Addendum – Disposition of Objections – Manitoba
The Federal Electoral Boundaries Commission (the Commission) for the Province of Manitoba received two objections to its 2022 Report of the Federal Boundaries Commission for the Province of Manitoba (the 2022 Report). The objections are contained in the Report on the Report of the Federal Electoral Boundaries Commission for the Province of Manitoba, 2022 of the Standing Committee on Procedure and House Affairs, 44th Parliament, First Session.
The Chief Electoral Officer, Mr. Stéphane Perrault, transmitted the Standing Committee's report as well as the minutes and the transcript of the hearing of the objections before the Standing Committee to the Commission on March 23, 2023. The Commission is therefore required by the Electoral Boundaries Readjustment Act to consider and dispose of these objections, and return its disposition and possible amendments to its 2022 Report by April 22, 2023.

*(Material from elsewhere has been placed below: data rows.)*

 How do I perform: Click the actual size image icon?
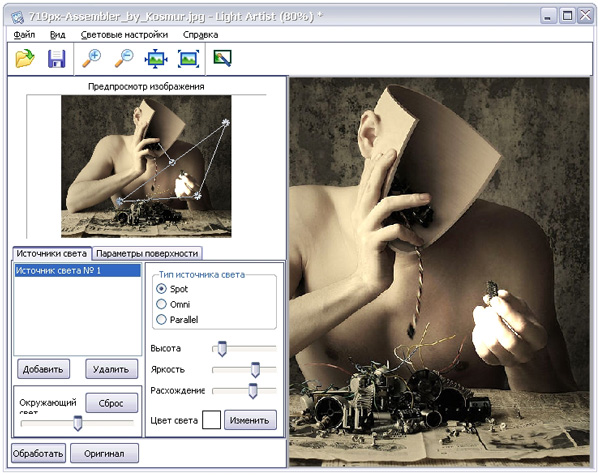188,59
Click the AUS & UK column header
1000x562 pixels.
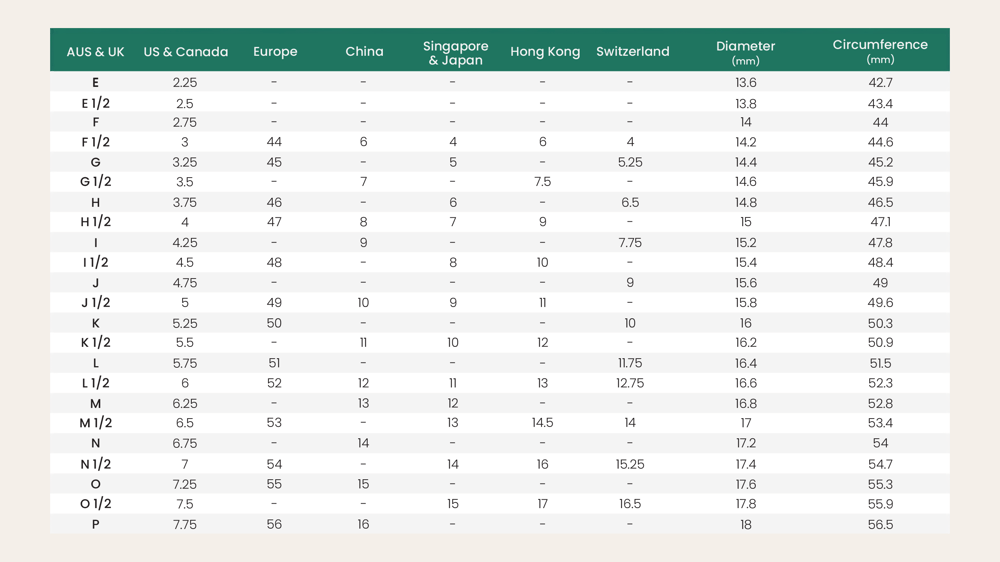pyautogui.click(x=95, y=52)
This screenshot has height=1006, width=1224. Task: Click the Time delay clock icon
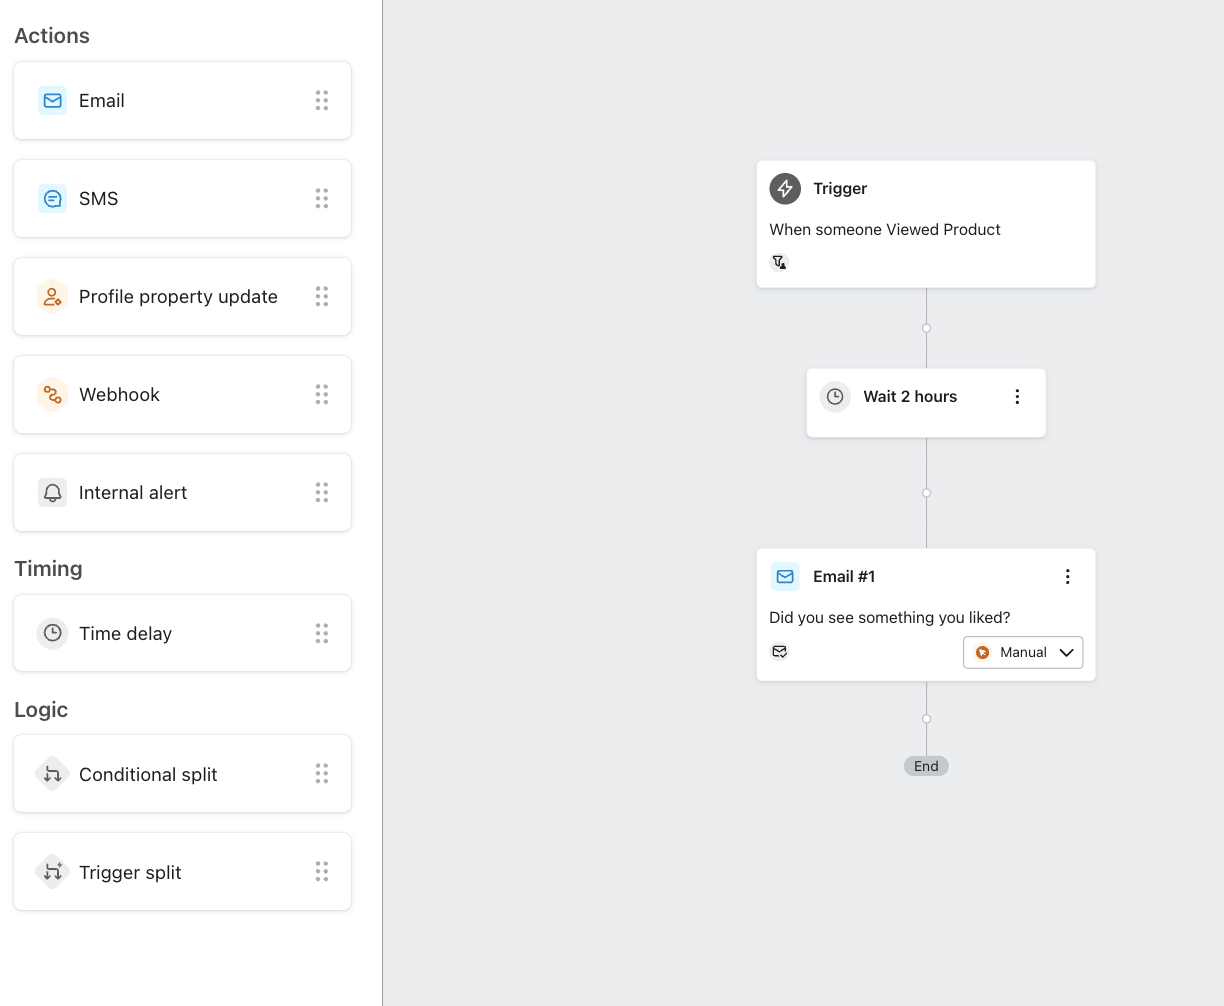(x=52, y=634)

The Commission met on March 29, 2023, and carefully considered each of the two objections contained in the Standing Committee's report. The following brief addendum explains the Commission's decisions regarding each of these objections and the amendments necessary to this Final Report.
1. Proposed transfer of the Little Saskatchewan Reserve No. 48.

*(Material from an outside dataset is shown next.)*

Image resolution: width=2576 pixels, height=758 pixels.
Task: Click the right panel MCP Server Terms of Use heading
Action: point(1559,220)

In its Proposal, the Commission did not suggest any changes to the riding of Churchill–Keewatinook Aski that would have involved Little Saskatchewan Reserve No. 48. As a result of representations made at one of our public hearings, in our 2022 Report, we decided to move two small communities from the riding of Churchill–Keewatinook Aski to the electoral district of Selkirk–Interlake–Eastman. In examining the area, the Commission noted that the Little Saskatchewan Reserve No. 48 was divided, with a portion of it being in Churchill–Keewatinook Aski and portion of it being in Selkirk–Interlake–Eastman. The Commission therefore moved the territory of the Little Saskatchewan Reserve No. 48 to the riding of Selkirk–Interlake–Eastman.

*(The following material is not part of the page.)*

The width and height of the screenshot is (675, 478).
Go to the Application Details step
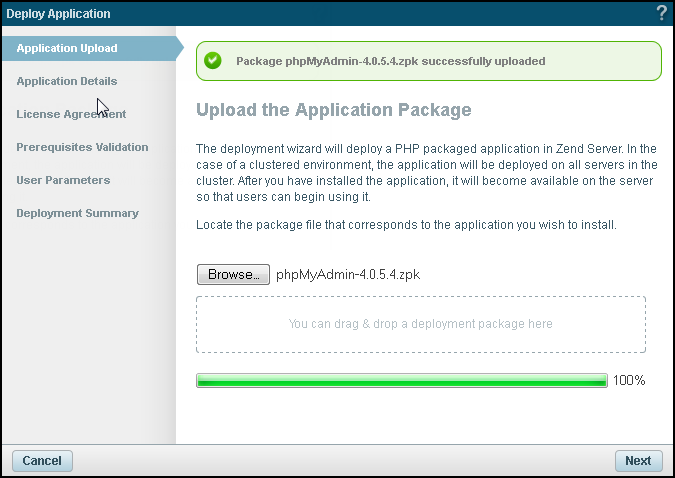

Having considered the objections contained in the Standing Committee's report, the Commission has decided to move the Little Saskatchewan Reserve No. 48, in its entirety, as well as a territory that is a recent community development by Lake St. Martin Reserve (which is currently in Churchill–Keewatinook Aski) called Obushkudayang, from Selkirk–Interlake–Eastman to Churchill–Keewatinook Aski. The Commission was persuaded by the joint representation made by the members of Parliament (MPs) for those two ridings that to locate these First Nation communities in Selkirk–Interlake–Eastman would have the effect of separating them from a number of other communities with whom they have shared interests and a shared identity. They are two of seven interrelated First Nations in the area. As well, we understand the concern raised by the MPs about disenfranchisement and the importance of continuity in constituency boundaries as one component of the promotion and protection of effective representation.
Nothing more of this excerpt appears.